(Bloomberg) — Boris Johnson indicated his government may further reduce the grace period for foreign owners of UK assets to register their interests, expediting action in response to Russia’s invasion of Ukraine Amid mounting pressure on the Prime Minister.
While the government is planning to give people six months to comply with its new register – already less than the original 18 months – the opposition Labor Party is trying to prevent people from having time to transfer property abroad. Insist on 28 days notice period. The register is part of the government’s Economic Offenses Bill, which is due to be voted on Monday in the House of Commons.
Asked about the bill on Monday ahead of parliamentary debate, Johnson told broadcasters: “We certainly want to go as fast as possible.” “There is much more to be done.” Foreign Secretary Liz Truss is scheduled to make a statement on the issue in Parliament at 3:30 pm
The Prime Minister’s remarks suggest that ministers may be ready to compromise. Ministers are trying to strike a balance between targeting foreign criminals and avoiding ensnaring legitimate, law-abiding bosses.

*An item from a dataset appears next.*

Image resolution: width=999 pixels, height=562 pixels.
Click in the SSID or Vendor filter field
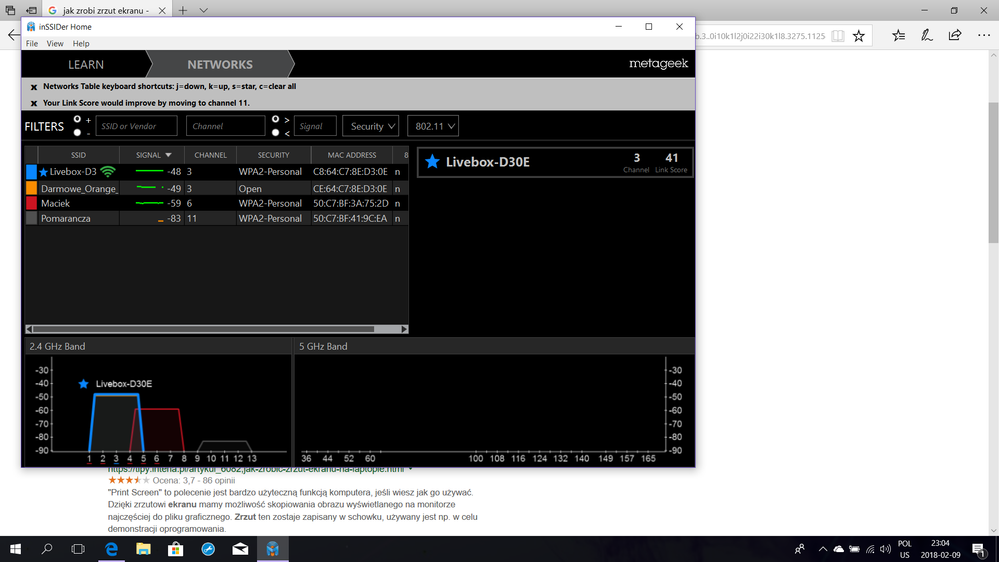point(136,126)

In a separate amendment to the bill, under a scheme introduced by British MPs, the property of Russian oligarchs could be confiscated before they were formally introduced by the UK government.
The House of Commons could vote on a measure proposed by former minister David Davis. It reflects concerns that Johnson’s government has been too slow to hit oligarchs with money in London as a way to pressure Russian President Vladimir Putin to end his invasion of Ukraine.
The British government is already responding to pressure to tackle Russian money laundering in response to the invasion of Ukraine, and has proposed new powers to more quickly clear those already already in the EU, the US. And as such has been punished by British allies. Canada.
Johnson hosted Canadian Prime Minister Justin Trudeau with Dutch Prime Minister Mark Root at his London office on Monday. He will also speak with US President Joe Biden, French President Emmanuel Macron and German Chancellor Olaf Scholz later on Monday.
UK MP David Davies skips the extradition hearing of Mike Lynch, the former chief executive of Autonomy Corp. At Westminster Magistrates’ Court in London, Britain on Tuesday, Feb. 9, 2021. Lynch is now fighting extradition over allegations of the Hewlett-Packard Enterprise Co.’s purchase of his firm, Autonomy Corp., and its humiliating collapse.
Britain has lagged behind the US and the European Union in approving individual Russians and has blamed delays in building strong legal cases to avoid overturning sanctions in court. Since the invasion, Britain has targeted 11 wealthy Russians as well as Putin and Foreign Minister Sergei Lavrov.
The government has also come under criticism for its alleged slowness in granting visas to Ukrainian refugees, having released only 50 reports. “It’s certainly not a success,” House of Commons Foreign Affairs Committee chairman Tom Tugendhat told LBC radio on Monday.
Asked about the number of visas issued, Johnson told reporters he did not have the exact number.
“What we will not do, and let me be very clear, what we will not do is have a system where people can come into the UK without any checks or any controls, I don’t think that is the right approach,” Johnson said. . “But what we will do is have a system that is very liberal.
“I think people who have extra rooms, who want to receive people coming from Ukraine, want us to have a system that enables them to do that,” Johnson said. “And it’s already happening.”